Every team's code satisfies its own review standards. Integrated, the system fails.
Each microservice honors its contract. The system-wide invariant is still violated.
Every refactoring step was safe. Stacked together, the original design intent is gone.
Linters, static analysis, and dependency graphs are good at finding local violations. But none of the situations above contain one. The problem lives not in any individual part but in how the parts are glued together.
Mathematics has studied exactly this phenomenon — locally consistent data that fails to glue globally — for the better part of a century. The theory of sheaves and cohomology. The obstruction to gluing a family of local data into global data appears as an element of a cohomology group called H^1. If the class is zero, the pieces glue. If it is nonzero, you are facing the kind of failure whose cause cannot be found by inspecting any single part.
AAT is a theory that takes this mathematics and runs it, seriously, on software architecture.
2. A minimal map of algebraic geometry for engineers
Before the main story, let me lay out the algebraic-geometry ideas this article relies on.
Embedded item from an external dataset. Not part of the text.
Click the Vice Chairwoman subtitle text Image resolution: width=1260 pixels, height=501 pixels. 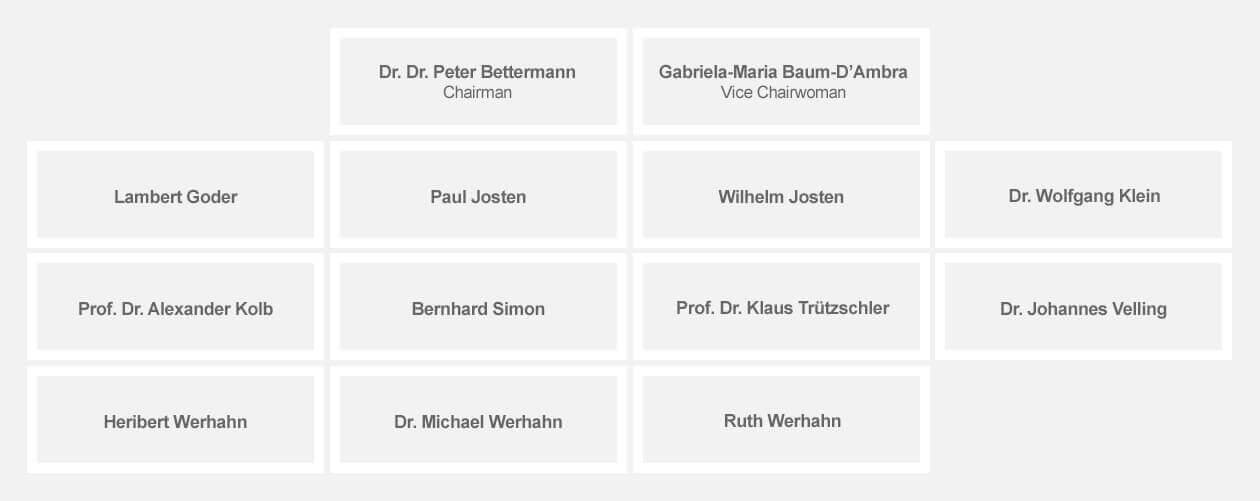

Algebraic geometry is advanced mathematics, but to read this article you do not need rigorous definitions — just three ways of seeing, and a small glossary.
Way of seeing 1: equations and shapes are two faces of the same thing
In one sentence, algebraic geometry is the study of the shapes formed by solutions of equations, through the algebra of the equations themselves. The equation x² + y² = 1 and the circle in the plane are two faces of one object. Operations on the equation side correspond to operations on the shape side — this "algebra ⇄ geometry" dictionary is the heart of the subject.
Way of seeing 2: not "is it satisfied?" but "how is it imposed?"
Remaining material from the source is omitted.